[EM] electoral methods - US and Europe
James Green-Armytage
jarmyta at antioch-college.edu
Sun Feb 22 18:08:02 PST 2004
"Toplak Jurij" <jure.toplak at uni-mb.si> writes:
>Yes, the in US the methods are used for allocation of 435 seats to 50
>states
>and in Europe they are used for allocation of seats to the parties.
>However,
>mathematically, problem is the same.
>With "ideal proportionality" I mean that party (or state in a case of US)
>would get exactly the same percentage of seats as it received votes (or
>people in a case of US). Most of the PR methods are supposed to try to
>come
>as close as possible, but, of course, none of them can achieve it
>(because a
>party cannot be assigned 5.43 seats, for example :)
>
>Altough it is often thought that D'Hondt is superior to Saint-Lague, as
>you
>say, all the research shows that D'Hondt systematically and consisently
>favors large parties, while Saint-Lague does not favour either large or
>small ones. (see Lijphart 1985, Balinski & Young 2001). For this reason
>D'Hondt was also abandoned in US in 1832 (after 40 years of use),
>therefore
>46 years before D'Hondt "invented" it.
I reply:
Do you realize the extent of the theoretical unsoundness of Saint-Lague
and Hare? I was convinced of it by an example which James Gilmour gave
last July. Here is a link to the posting which contains that example:
http://lists.electorama.com/pipermail/election-methods-electorama.com/2003-July/010368.html
I would say that Saint-Lague systematically favors smaller parties, and
while I'm all for smaller parties, I don't think that this is a good way
to go about giving them a bigger role, because it introduces a paradox of
more people gaining fewer representatives, along with an incentive for
parties to split themselves up into smaller chunks for purely strategic
reasons. I've read Lijphart and I think he was wrong about this.
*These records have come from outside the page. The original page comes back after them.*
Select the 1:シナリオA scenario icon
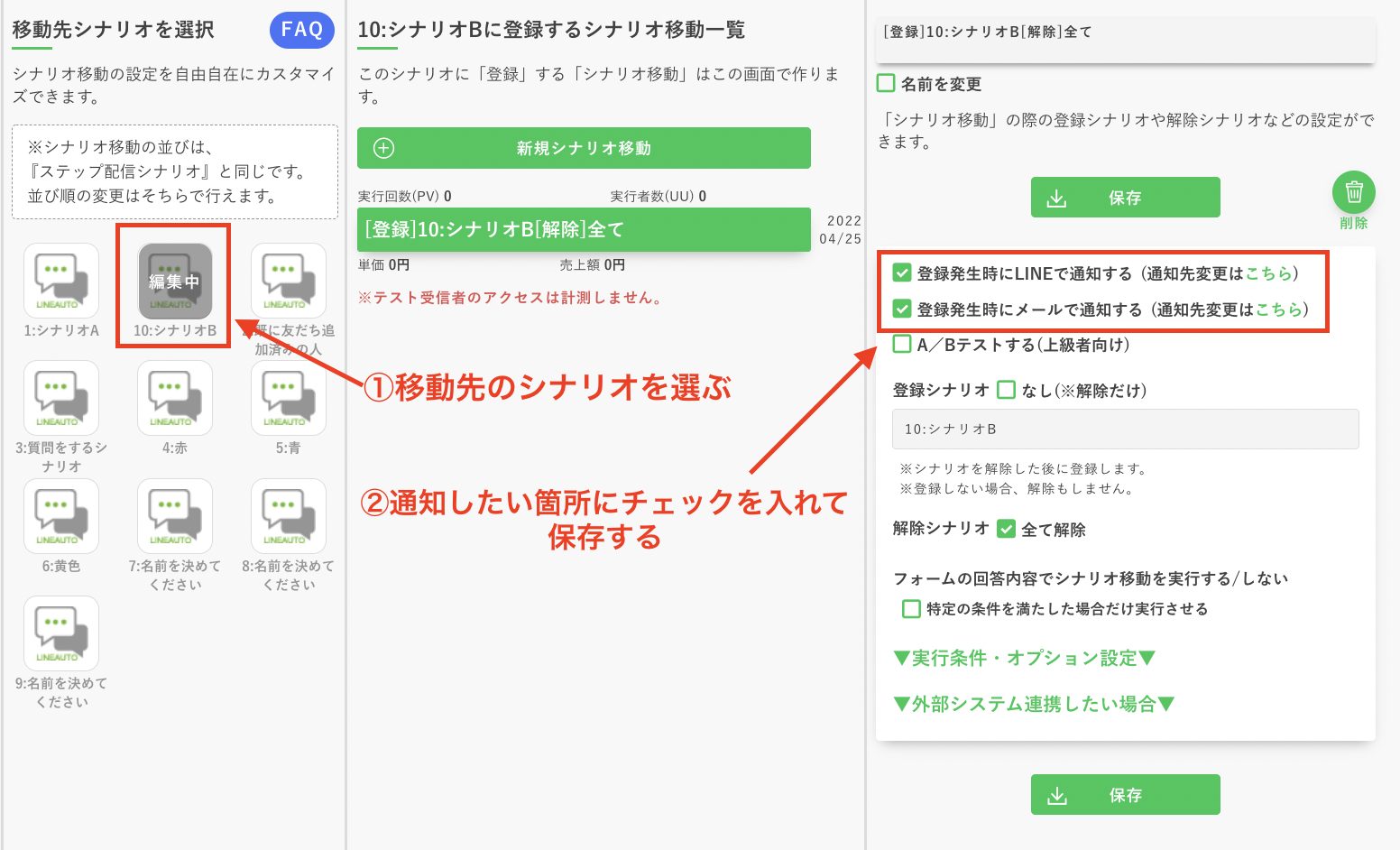 [60, 281]
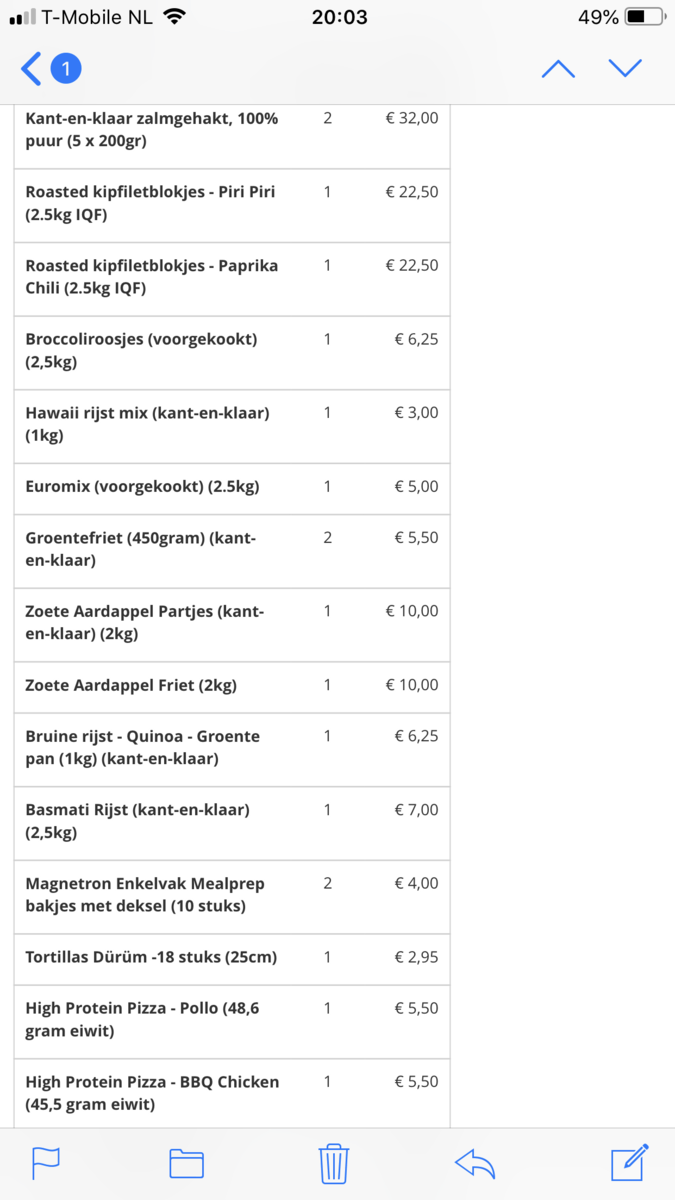Reply using the reply arrow
Viewport: 675px width, 1200px height.
[475, 1163]
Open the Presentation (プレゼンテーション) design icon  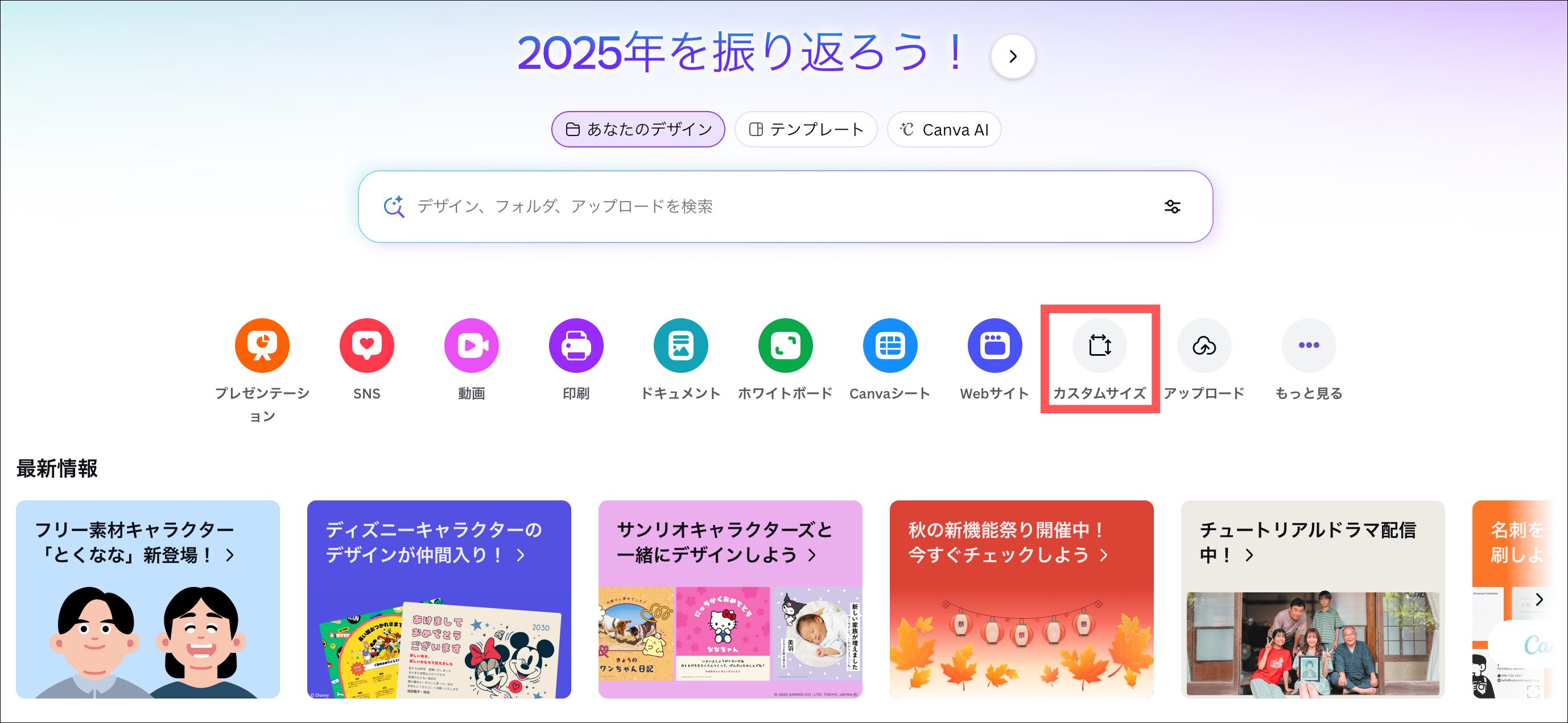coord(262,346)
I think that the best way to help smaller parties in a proportional
representation scenario is to use an STV system so that there is no risk
of people "wasting" their votes on small parties with not quite enough
votes. Also in some cases the votes transferred from an eliminated small
party candidate may go towards helping another small party candidate to
win a seat.
As for seat apportionment by state, I admit again that I'm not an expert
in it. You're saying that the U.S. now uses a Saint-Lague divisor? I live
in the U.S., and I didn't even know that.